Por coincidência, a falência de uma das maiores empresas de viagens do mundo foi anunciada na mesma semana em que o Brasil realiza o principal evento do setor na América Latina.
Mas o encerramento das atividades da britânica Thomas Cook, que acarretou em uma gigantesca operação para o repatriamento de 150 mil turistas, não chegou a atravessar o Atlântico para virar assunto na abertura da 47ª ABAV Expo — promovida pela Associação Brasileira de Agências de Viagens (ABAV) desta quarta (25) a sexta-feira (27) nos pavilhões do Expo Center Norte, em São Paulo, reunindo mais de 2 mil marcas expositoras.
Entre as autoridades que falaram na abertura (entre elas, o ministro do Turismo, Marcelo Álvaro Antônio), houve, no máximo, citações indiretas a um dos motivos atribuídos para a forte queda nos negócios da TC, uma pioneira com 176 anos de vida: a concorrência digital. As agências nacionais não estariam ameaçadas por sites como Airbnb (de hospedagem) e Booking (de passagens aéreas)?
— É uma grande bobagem — disse depois, a GaúchaZH, a presidente da ABAV, Magda Nassar. — Tanto é que, no ano passado, faturamos R$ 31 bilhões. Somos responsáveis por 85% de todas as vendas de serviços e produtos de lazer no país. De janeiro a julho, fomos o setor que mais cresceu no país, 3,2%, mais do que o comércio e do que várias indústrias.
Magda tem apenas uma queixa em relação a esses concorrentes: a falta de regulamentação tributária.
— Queremos que todos paguem os mesmos impostos — argumenta.
Para Roberto Haro Nedelciu, há quatro meses presidente da Associação Brasileira das Operadoras de Turismo (Braztoa), o caso da Thomas Cook foi muito específico:
— Não é verdade que ela faliu por causa da concorrência online. O que aconteceu foi que ela não se atualizou, além de se envolver em operações arriscadas. Quando você é um gigante de quase 200 anos, é difícil se movimentar.
Nedelciu reconhece o impacto da queda de um gigante, mas entende que as operadoras de turismo ainda são e serão necessárias:
— As pessoas podem prescindir delas para ir a Miami ou Paris, por exemplo. Mas tenta ir para o Uzbequistão ou o Vietnã sem alguém que te oriente?
Engenheiro de formação, ele diz que a tecnologia não veio para substituir, mas para se integrar à experiência humana. Mas as agências precisam, o quanto antes, se adequarem ao mundo digital.
— Somos nós que construímos máquinas, e máquina nenhuma já construiu um humano. As empresas devem abraçar com entusiasmo as mudanças que são irreversíveis — aponta Nedelciu.

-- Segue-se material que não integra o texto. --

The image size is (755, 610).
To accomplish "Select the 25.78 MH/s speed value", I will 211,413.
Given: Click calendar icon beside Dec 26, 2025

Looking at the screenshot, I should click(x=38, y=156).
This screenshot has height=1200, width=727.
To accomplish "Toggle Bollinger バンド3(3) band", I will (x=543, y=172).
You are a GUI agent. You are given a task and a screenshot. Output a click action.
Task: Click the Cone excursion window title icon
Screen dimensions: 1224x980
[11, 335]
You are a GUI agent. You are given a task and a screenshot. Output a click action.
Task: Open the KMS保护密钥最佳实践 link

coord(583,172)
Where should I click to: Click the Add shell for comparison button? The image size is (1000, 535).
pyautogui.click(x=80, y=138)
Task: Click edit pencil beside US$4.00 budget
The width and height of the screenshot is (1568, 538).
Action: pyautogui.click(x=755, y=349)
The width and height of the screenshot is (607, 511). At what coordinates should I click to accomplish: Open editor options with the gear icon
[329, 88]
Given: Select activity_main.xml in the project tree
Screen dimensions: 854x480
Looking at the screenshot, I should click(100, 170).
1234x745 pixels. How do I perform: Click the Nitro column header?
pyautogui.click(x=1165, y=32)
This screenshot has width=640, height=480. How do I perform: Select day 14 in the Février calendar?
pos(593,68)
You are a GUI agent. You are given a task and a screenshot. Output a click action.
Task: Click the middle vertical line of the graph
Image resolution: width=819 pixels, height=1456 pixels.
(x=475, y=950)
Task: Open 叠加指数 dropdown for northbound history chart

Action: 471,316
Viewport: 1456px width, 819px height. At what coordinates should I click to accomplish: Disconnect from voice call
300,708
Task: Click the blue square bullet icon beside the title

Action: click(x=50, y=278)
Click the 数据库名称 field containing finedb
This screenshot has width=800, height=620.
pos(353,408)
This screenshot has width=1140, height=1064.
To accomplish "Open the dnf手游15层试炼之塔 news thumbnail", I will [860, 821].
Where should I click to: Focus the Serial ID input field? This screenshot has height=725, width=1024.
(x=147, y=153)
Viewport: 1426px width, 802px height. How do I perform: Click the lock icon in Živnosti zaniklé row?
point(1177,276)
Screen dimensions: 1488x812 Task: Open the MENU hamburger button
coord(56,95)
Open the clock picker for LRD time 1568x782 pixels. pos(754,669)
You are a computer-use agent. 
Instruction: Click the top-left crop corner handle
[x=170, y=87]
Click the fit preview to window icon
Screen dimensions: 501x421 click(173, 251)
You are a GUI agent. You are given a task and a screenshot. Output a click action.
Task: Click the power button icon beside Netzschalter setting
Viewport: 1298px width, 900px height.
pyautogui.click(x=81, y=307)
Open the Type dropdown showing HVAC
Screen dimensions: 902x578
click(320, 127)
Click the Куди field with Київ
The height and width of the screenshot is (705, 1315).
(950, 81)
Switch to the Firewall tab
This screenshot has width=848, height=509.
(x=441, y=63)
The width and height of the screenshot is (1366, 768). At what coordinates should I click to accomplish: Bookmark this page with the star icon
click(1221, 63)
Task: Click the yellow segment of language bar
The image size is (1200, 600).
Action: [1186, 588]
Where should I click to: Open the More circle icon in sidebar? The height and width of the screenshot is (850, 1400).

O presidente da Braztoa, na cerimônia de abertura da 47ª ABAV Expo, comparou dois dados para mostrar o tamanho do mercado que pode ser conquistado. Há mais smartphones (230 milhões, segundo levantamento da Fundação Getúlio Vargas) do que pessoas no país (209 milhões). Mas apenas 17% dos brasileiros viajam regularmente.
— Cabe às agências procurar essa clientela, ficar mais próxima dela, e o caminho mais curto é via celular.
Uma inédita Black Friday
Uma das mais antigas operadoras do mundo — foi fundada em 1840, em Portugal — e com mais de 50 anos de atividade no Brasil, a Abreutur reagiu com "tristeza" à falência da empresa inglesa, disse o diretor Ronnie Correa, presente na Abav Expo. Ele reconhece que a concorrência digital "veio para ficar", mas também afirma a importância do contato humano:
— Segue sendo fundamental em viagens mais complexas. E somos nós, as pessoas, que lançamos destinos, somos nós que escolhemos parceiros, desde o transporte à hospedagem, com quem vamos trabalhar e que vão dar segurança e conforto ao turista. Precisamos unir expertise, qualidade e disponibilidade. O capital de cada agência deveria ser a confiança depositada pelo cliente na marca. Falando com humildade, dependemos que o cliente volte a viajar conosco. Vivemos da repetição dos clientes, em contraste com o mundo online, no qual não há tanta fidelidade. E, para isso, o lado humano é muito importante.
Um exemplo prático dessa interação será a inédita realização de uma Black Friday dentro da ABAV Expo. Pela primeira vez, a feira abrirá as portas para o público em geral, oferecendo 500 pacotes (para 300 destinos nacionais) com descontos de 5% a 50%.